◆ WORK TO DO ◆
(1) Output the part of the Frenet trajectory notebook that runs from "# find the root" down to "sys.path.append(str(ROOT))", copied exactly.
(2) Answer these questions from the Frenet trajectory notebook:
(a) What does radar_df.shape return after the parquet file is read?
(b) How many minutes after the earliest epoch_time does the filter keep rows?
(c) Above what absolute angle, in degrees, is s_angle_diff set to None?
(3) Write the next part of the Frenet trajectory notebook, starting right after its last line.

◆ TEXT SEGMENT ◆
# Using the Frenet coordinate system to associate the trajectories

The input file for this comes from [../radar/lane_classification.ipynb](../radar/lane_classification.ipynb)


In [1]:
%load_ext autoreload
%autoreload 2

In [2]:
%load_ext autoreload
%autoreload 2

# find the root of the project
import os
from pathlib import Path

ROOT = Path(os.getcwd()).parent
while not ROOT.joinpath(".git").exists():
    ROOT = ROOT.parent

# add the root to the python path
import sys

sys.path.append(str(ROOT))

The autoreload extension is already loaded. To reload it, use:
  %reload_ext autoreload


In [3]:
import dotenv

# load the environment variables
dotenv.load_dotenv(ROOT.joinpath(".env"))

True

## Load the _Already Processed_ Radar Data


In [4]:
from src.radar import Filtering


f = Filtering(
    network_boundary_path=ROOT / "geo_data" / "network_outline.geojson",
    radar_location_path=ROOT / "geo_data" / "calibrated_origins.json",
)

In [5]:
import polars as pl

radar_df = pl.read_parquet(
    ROOT / "tmp" / "all_working_processed_1Lane.parquet",
)

radar_df.shape

(3978783, 39)

In [6]:
from datetime import timedelta
import numpy as np

radar_df = (
    radar_df.lazy()
    .filter(
        (pl.col("s").is_not_null())
        & (pl.col("lane").is_not_null())
        & (pl.col("epoch_time") < (pl.col("epoch_time").min() + timedelta(minutes=120)))
    )
    .sort("epoch_time", descending=True)
    .set_sorted(["epoch_time"])
    ## ---------------------------------------------------
    ## Add Lane Group
    ## ---------------------------------------------------
    # .pipe(f.add_lane_group)
    # ---------------------------------------------------
    ## Remove all of the Radar's Internal Predictions
    ## ---------------------------------------------------
    .filter(pl.col("ui16_predictionCount") < 1)
    # .with_columns(
    #     [
    #         (pl.col("epoch_time").diff() / 1000)
    #         .backward_fill()
    #         .over(["object_id", "lane"])
    #         .alias("time_diff"),
    #     ]
    # )
    ## ---------------------------------------------------
    ## Calculating the S and D components of the velocity
    ## ---------------------------------------------------
    .with_columns(
        [
            (pl.col("direction") - pl.col("s_angle")).sin().alias("sin"),
            (pl.col("direction") - pl.col("s_angle")).cos().alias("cos"),
        ]
    )
    .pipe(f.atan2, x_col="cos", y_col="sin", out_col="s_angle_diff", normalize=False)
    .with_columns(
        pl.when(pl.col("s_angle_diff").abs() > np.deg2rad(30))
        .then(None)
        .otherwise(pl.col("s_angle_diff"))
        .alias("s_angle_diff")
    )
    .with_columns(
        [
            pl.col("s_angle_diff")
            .interpolate()
            .over(["object_id", "lane"])
            .alias("s_angle_diff")

◆ INFORMATION PROVIDED ◆

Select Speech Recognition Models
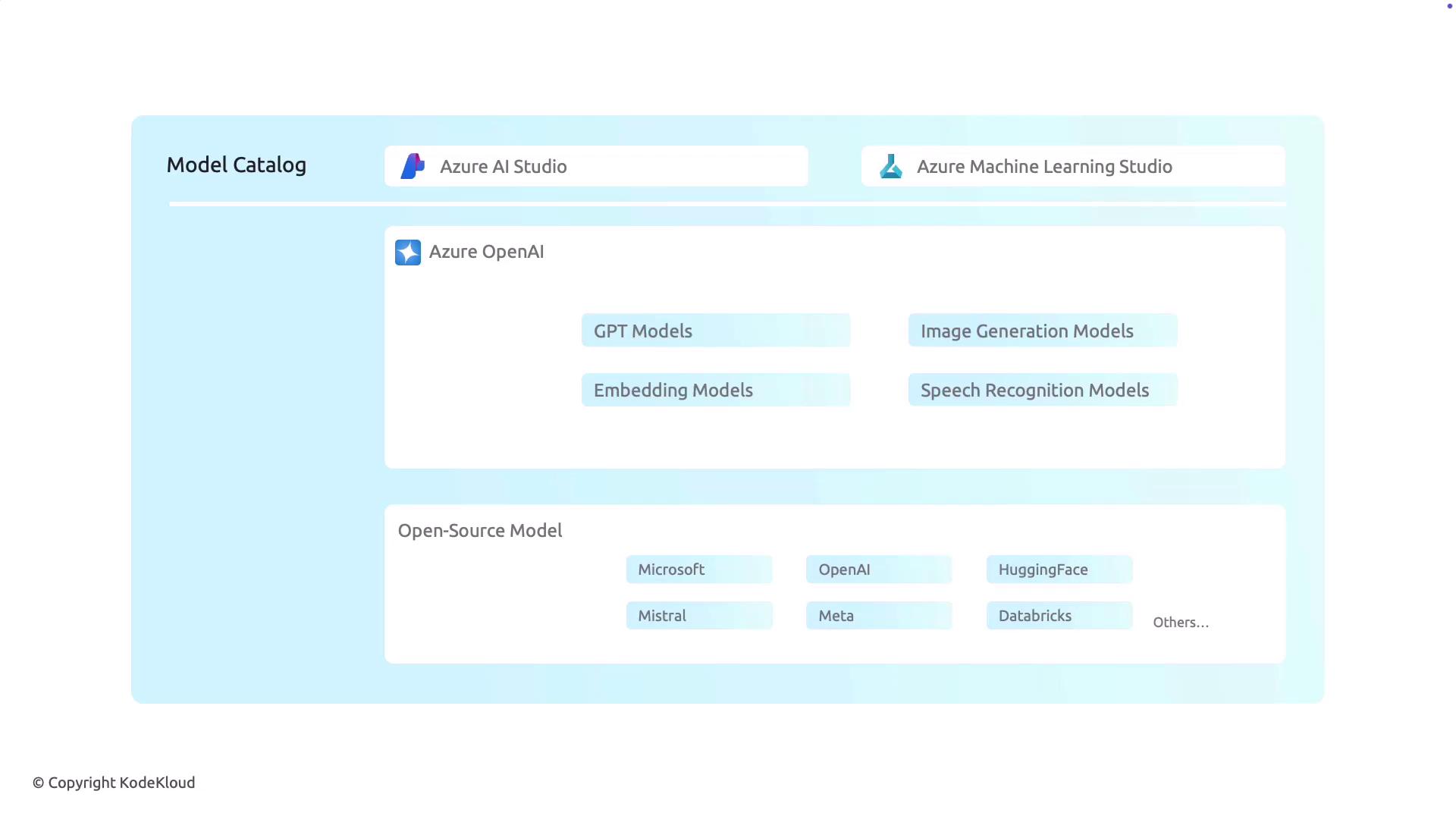(1042, 390)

◆ FINAL ANSWERS ◆
(1)
# find the root of the project
import os
from pathlib import Path

ROOT = Path(os.getcwd()).parent
while not ROOT.joinpath(".git").exists():
    ROOT = ROOT.parent

# add the root to the python path
import sys

sys.path.append(str(ROOT))

(2)
(a) (3978783, 39)
(b) 120 minutes
(c) 30 degrees

(3)
        ]
    )
    .filter(pl.col("s_angle_diff").is_not_null())
    .with_columns(
        [
            (pl.col("f32_velocityInDir_mps") * pl.col("s_angle_diff").cos()).alias(
                "s_velocity"
            )
            * -1,
            (pl.col("f32_velocityInDir_mps") * pl.col("s_angle_diff").sin()).alias(
                "d_velocity"
            )
            # * -1,
        ]
    )
    ## ---------------------------------------------------
    ## Map the distance to the front and back of the
    ##          vehicle to the S dimension
    ## ---------------------------------------------------
    .with_columns(
        [
            (pl.col("f32_distanceToFront_m") * pl.col("s_angle_diff").cos()).alias(
                "distanceToFront_s"
            ),
            (pl.col("f32_distanceToBack_m") * pl.col("s_angle_diff").cos()).alias(
                "distanceToBack_s"
            ),
            # do the vehicle length
            (pl.col("f32_length_m") * pl.col("s_angle_diff").cos()).alias("length_s"),
        ]
    )
    ## ---------------------------------------------------
    ## Making a Z (measurement) vector for the Kalman Filter (+ time)
    ## ---------------------------------------------------
    .with_columns(
        [
            pl.concat_list(
                [
                    pl.col("s"),
                    pl.col("s_velocity"),
                    pl.col("min_d"),
                    pl.col("d_velocity"),
                ]
            ).alias("z")
        ]
    )
    .collect()
)

function: atan2 took: 0.00043511390686035156 seconds


### Mark Whether A Trajectory Is Approaching Radar or Not


In [7]:
from src.geometry import get_radar_origins

locations = get_radar_origins(ROOT / "geo_data" / "calibrated_origins.json")
locations["utm_x"] = locations["geometry"].x
locations["utm_y"] = locations["geometry"].y

locations = locations.reset_index(names="ip")[["ip", "utm_x", "utm_y"]]

locations_df = pl.DataFrame(locations)

radar_df = (
    radar_df.lazy()
    .join(locations_df.lazy(), on="ip", suffix="_radar")
    .collect(streaming=True)
)

radar_df = (
    radar_df.lazy()
    .sort("epoch_time")
    .with_columns(
        [
            (
                (pl.col("x") - pl.col("utm_x_radar")) ** 2
                + (pl.col("y") - pl.col("utm_y_radar")) ** 2
            )
            .sqrt()
            .alias("distance_to_radar")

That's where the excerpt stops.